South Korea has posted its highest annual increase in births in 15 years, official data released this week shows, offering a rare glimmer of hope in the face of a long-running demographic crisis that has seen the nation’s population shrink and age at one of the fastest rates in the world. Government figures indicate that in 2025 a total of roughly 254,500 babies were born across the country, up about 6.8 percent from the previous year — marking the second consecutive annual increase after years of decline and the biggest on-year gain since 2010.
The provisional statistics, which will be finalised in August, also show that South Korea’s total fertility rate — the average number of children a woman is expected to have over her lifetime — rose from about 0.75 in 2024 to 0.80 in 2025. This represents the first return to the 0.8 level since 2021 and continues a modest rebound from a record low of around 0.72 in 2023. Still, that figure remains far below the roughly 2.1 children per woman needed to sustain a stable population without immigration, leaving the country the only Organisation for Economic Co-operation and Development (OECD) member with such a low rate.
Officials and demographers attribute much of the short-term increase to shifting population structures and social behaviour rather than a fundamental reversal of long-term trends. A relatively large cohort of South Koreans born in the early 1990s — often dubbed “echo boomers” — has now reached their early thirties, a prime age for childbearing, which temporarily boosts births simply because more women are at that life stage.
Marriage patterns following the Covid-19 pandemic also appear to be a supporting factor. Many couples who delayed weddings during the pandemic are now tying the knot, leading to a sustained rise in marriage registrations and, consequently, childbirths within a shorter period after marriage. Government surveys have also shown slight increases in positive attitudes toward having children, including among couples who marry later and those considering childbirth outside traditional marital structures.
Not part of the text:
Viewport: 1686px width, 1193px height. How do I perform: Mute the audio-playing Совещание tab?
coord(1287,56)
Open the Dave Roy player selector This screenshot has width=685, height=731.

Despite these upticks, experts caution that deeper structural barriers remain significant. High housing costs in urban areas, expensive private education, demanding work cultures that make combining parenthood with careers difficult, and a shrinking overall childbearing population outside the echo-boomer group mean the rebound could be temporary. Analysts warn that after around 2027, when the larger echo-boomer cohort ages out of peak fertility years and younger, smaller cohorts enter adulthood, birth numbers may stagnate or decline again.
Beyond demographic headwinds, the broader population picture in South Korea remains challenging. Deaths continue to outnumber births, with provisional figures indicating that deaths exceeded births by more than 100,000 in 2025, ensuring the overall population continued to shrink despite the birth increase. The country is also dealing with the socioeconomic consequences of an aging society, including rising healthcare and pension costs and potential labor shortages that could dampen long-term economic growth.
The government has poured substantial resources into pro-natal policies over the past two decades, offering measures such as cash handouts to families, housing subsidies, expanded childcare support, extended parental leave and tax benefits aimed at easing the financial burden of raising children. Some large employers have increased family-friendly benefits as well. Yet despite these efforts, experts say that policy measures have only marginally improved outcomes, and long-standing socioeconomic pressures still deter many younger South Koreans from starting families.
In response to ongoing demographic challenges, policymakers continue to explore strategies not only to encourage births but also to attract foreign labor and strengthen social support systems for families, elders and workers alike. Ultimately, while the latest birth rate figures provide a short-lived positive trend, they fall short of fundamentally altering projections that South Korea’s population will continue to age and decline over the coming decades without more profound social and economic changes.